Intimacy, Sexuality and Dementia

By Peggy Brick, M.Ed.

What does it mean, “We’re sexual from birth to death,” when faced with the growing specter of dementia? Will the nation acknowledge that over five million of its citizens with Alzheimer’s and other dementias have intimacy needs and rights? Will families, friends, professional caregivers, and institutions respect the sexuality needs and rights of individuals who are increasingly unable to care for themselves or respond to others in conventional ways? Will they learn how to connect by listening, touching, hugging, respecting, and loving the person who remains?

Preparing to Love Someone with Dementia: 8 Ways

1. Dementia is part of today’s reality: if you’re lucky enough to live to be 85, there’s a 50 percent chance you will experience dementia. Now is the time to become an advocate for more research, education, care services, and progressive public policies.

2. Since currently there’s no cure for Alzheimer’s, do your best to prevent or delay it by promoting brain health through regular exercise, a heart-healthy diet, social connections, and brain-stimulating activities.

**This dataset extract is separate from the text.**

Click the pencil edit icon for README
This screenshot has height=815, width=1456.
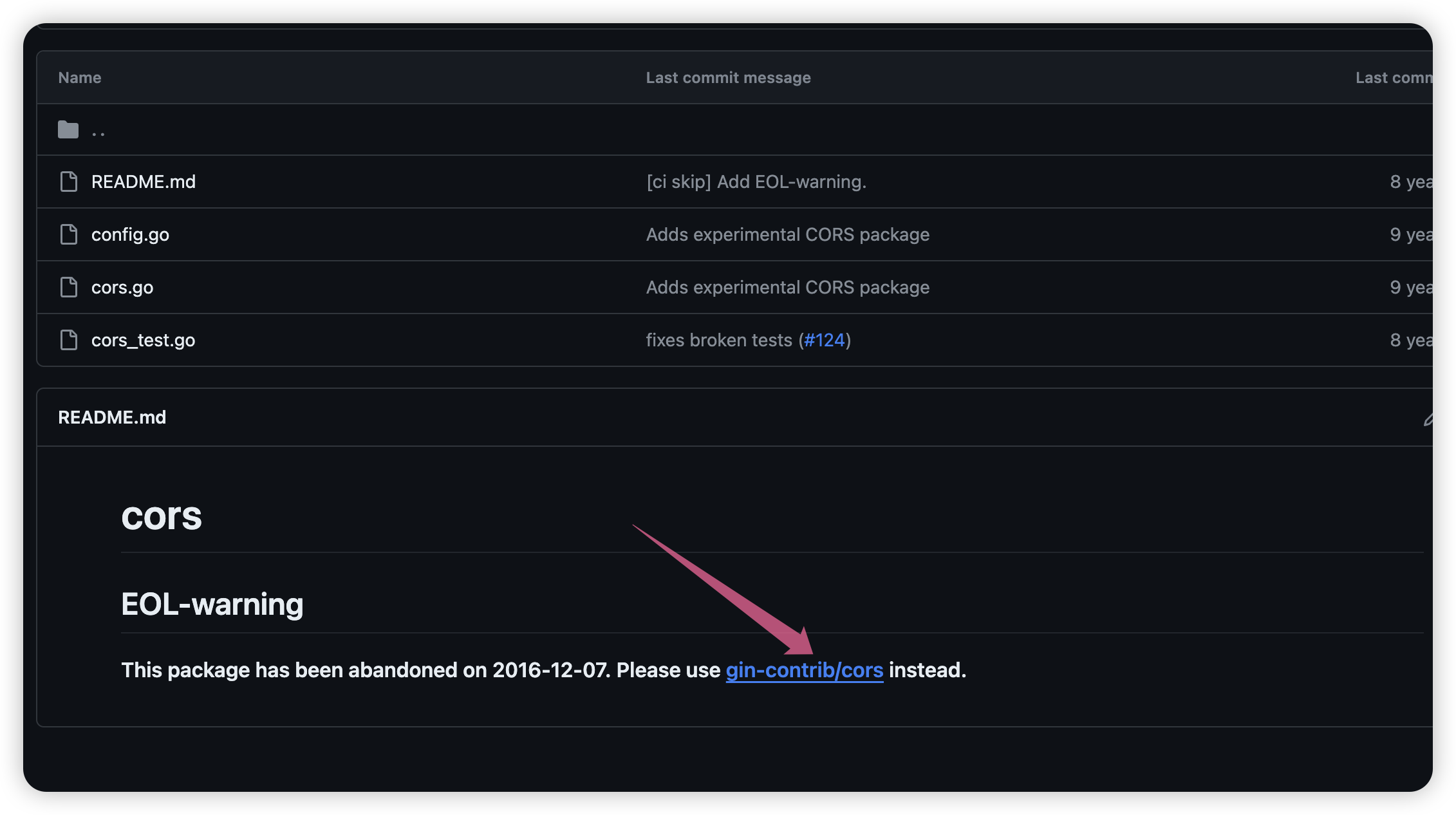1428,420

3. If you’re concerned about someone’s memory, get it checked — first by a primary physician, and then a psycho neurologist. Early diagnosis is key to getting support and planning for a future living with inevitable diminishments. Later, making choices becomes impossible.

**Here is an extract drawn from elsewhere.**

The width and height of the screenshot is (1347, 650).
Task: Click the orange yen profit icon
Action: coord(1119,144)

4. Read books and view films to understand the experience of dementia. People diagnosed with Early Alzheimer’s have written powerful stories about their feelings and their relationships. Richard Taylor, author of “From the Inside Out” created a powerful DVD challenging the stigma. Many caregivers have revealed their struggles and survival techniques.

5. Stay connected with a person with dementia by meeting them where they are. Learn either the “Best Friends” or the “Validation Therapy” approach that dementia care programs use to help caregivers accept the person’s reality in ways that reduce anxiety and encourage communication.

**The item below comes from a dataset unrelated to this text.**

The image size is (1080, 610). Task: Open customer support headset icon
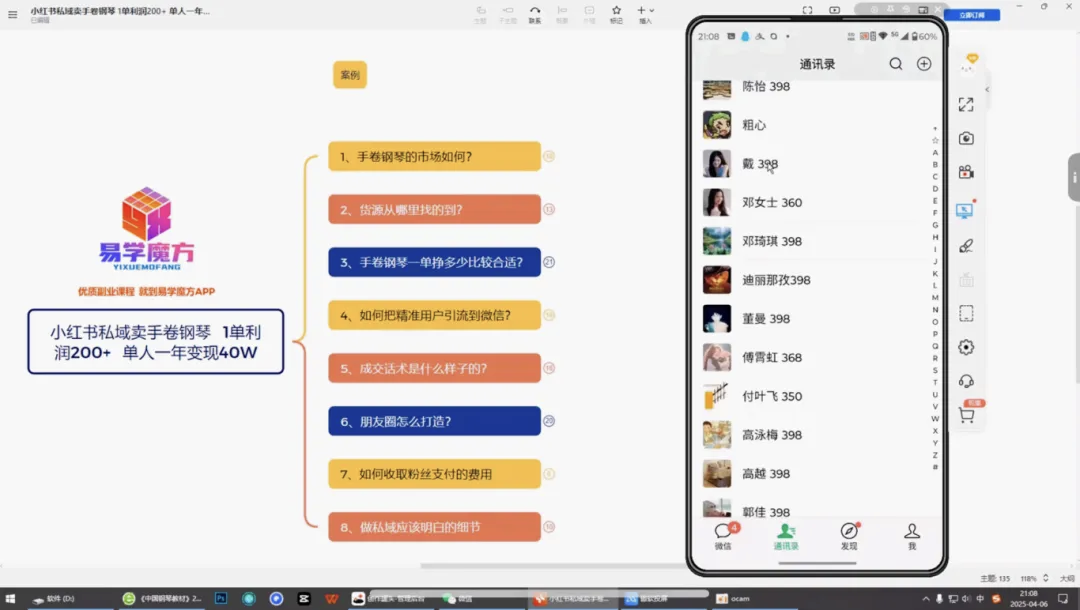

6. Recognize that dementia profoundly affects partner relationships. A well spouse often experiences decreased attraction after assuming caretaking duties such as bathing and toileting. As the disease progresses, people may no longer recognize their partner or believe they’re someone else.

7. Sexual expression is especially important in a nursing home when physical contact may be a beneficial means of communication, serving to calm and reassure. Ask whether a home you are considering has a sexuality policy that documents residents’ sexual rights, adequate staff training, and abuse prevention strategies.

8. Most caregivers experience loss and grief as they interact with someone who is both there and not there. Unlike a death that is final, this loss continues, often for years, and is difficult and exhausting. You must take care of yourself, which is challenging – but essential — when you who love and care for someone with dementia.

Peggy BrickPeggy Brick, M.Ed., teaches “Alzheimer’s: New Perspectives” at Osher Lifelong Learning Institute, University of Delaware, and is the founder of the Sexuality and Aging Consortium at Widener University.

3 Comments

  1. Dan on December 27, 2013 at 12:39 pm

    As a 10 year Alzheimer Ass'n Memory Walk volunteer, I can say most Assisted Living facilities have a policy of working with the family on this–both families. Consent can be sticky however with cognitive issues and adult children need to cut these facilities some slack for trying to do their best.
    ….
    More to the point: I've amended my Advance Directive for Health Care to address this question; and I'm puzzled why more couples my age (66) don't talk about this. My ADHC (I used the Five Wishes) says, "Dear wife: If I'm in the back room drooling and don't remember your name, please get a boy friend and don't tell the priest! Just do it. I love you. Take care of yourself. -your husband."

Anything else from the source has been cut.